Pisar la arena y poder elegir el propio espacio a lo largo y
lo ancho de la playa solo sucede pocos momentos en el año.
En semejante soledad son pocos los rostros que se cruzan. El
mar está casi vacío y los guardavidas gastan sus últimos días de trabajo
pensando estrategias para que las horas pasen más rápido. Algunos se agazapan
detrás de la sombrilla y se acurrucan dentro de sus camperas rompe vientos de
colores chillones. Se ponen anteojos de sol y disimuladamente se reclinan en la
reposera. Otros se atreven a desafiar el qué dirán y despliegan sus habilidades
jugando a la pelota paleta, descargando en cada pelota las iras de la lejana
temporada.

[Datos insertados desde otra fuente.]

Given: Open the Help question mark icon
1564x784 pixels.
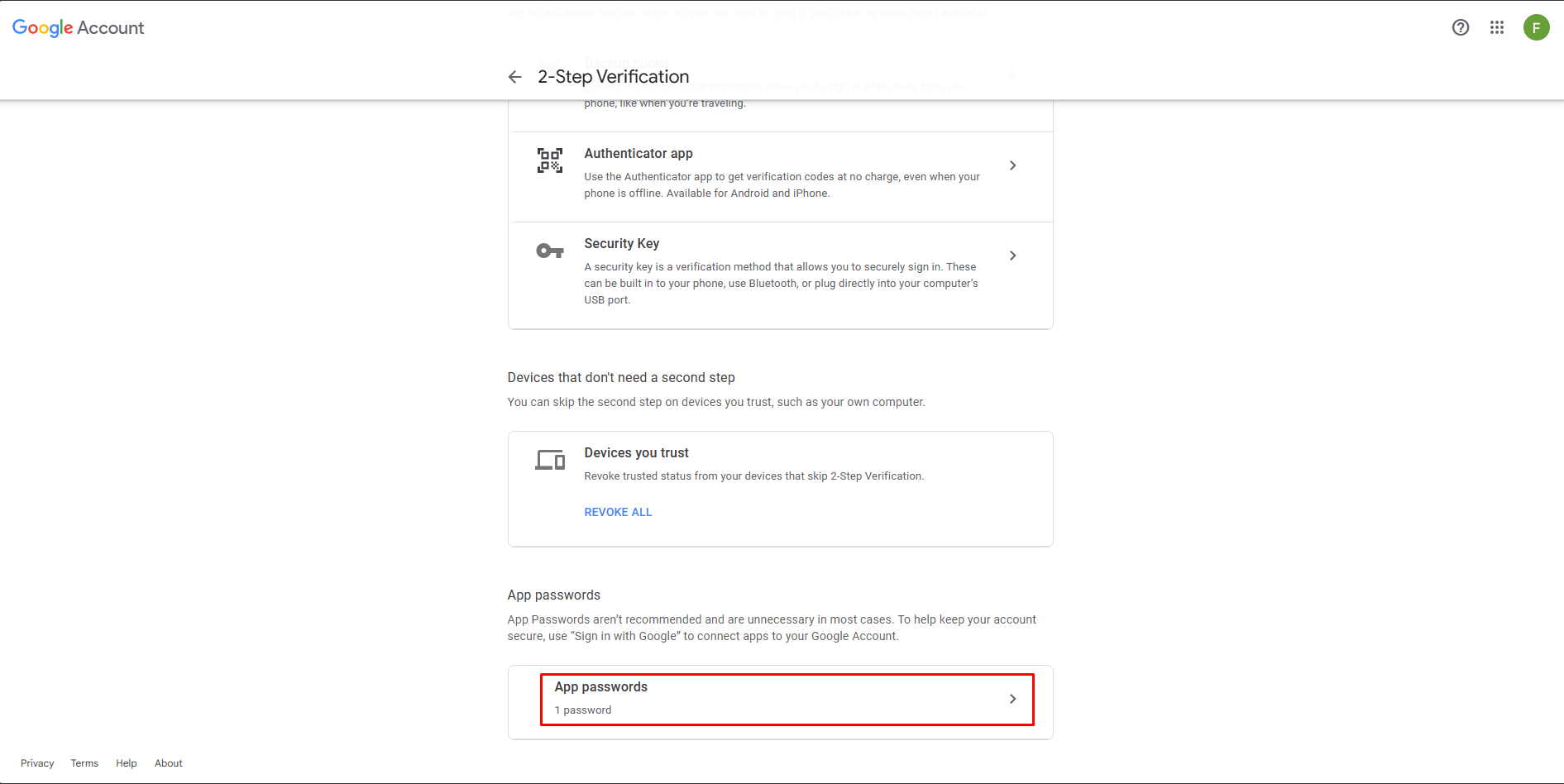Looking at the screenshot, I should [x=1461, y=27].

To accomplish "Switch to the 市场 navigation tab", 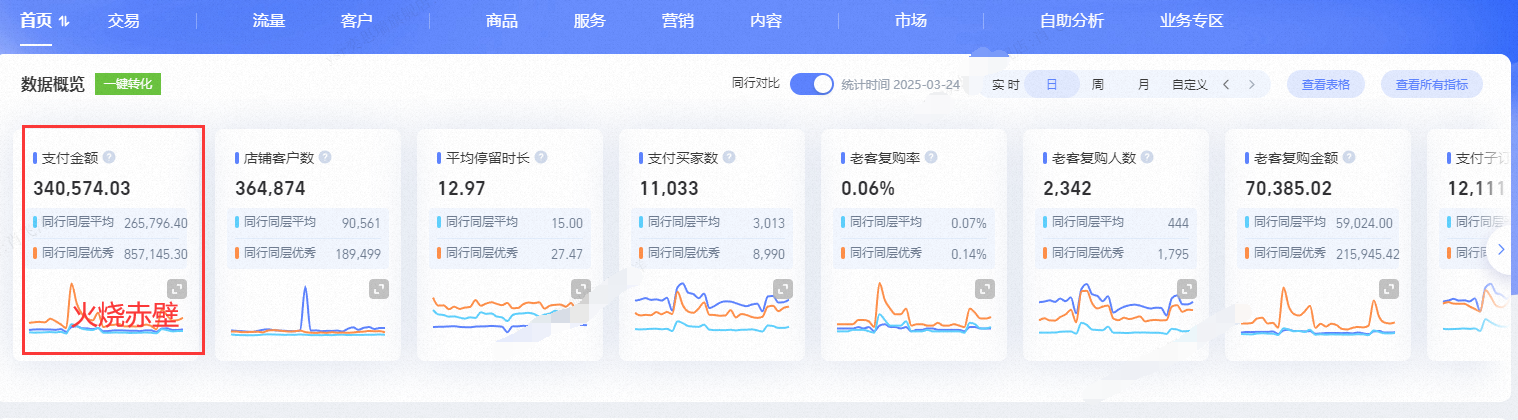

Y si por alguna de esas casualidades, alguien osa meterse al mar en
zonas peligrosas, no es uno solo el rescatista sino diez aburridos guardavidas
ávidos por un poco de acción playera.
En la orilla, algunas personas todavía se atreven a mojarse
los pies en la gélida agua. Grupos de señores que peinan canas y señoras
pomposas en trajes de baño con diseños estrambóticos se animan a disfrutar el
momento. Nadie los critica porque este es su momento, su hora, y su playa.
Atrás quedaron los días donde los jóvenes copaban el lugar
con bullicio y posturas extrañas para simular cuerpos esculturales. Ahora no
hay nada de eso, sino la realidad tal cual es. Es el espacio del disfrute,
donde nadie ve, nadie juzga y el único ruido que retumba en el fondo es el
rugir del mar.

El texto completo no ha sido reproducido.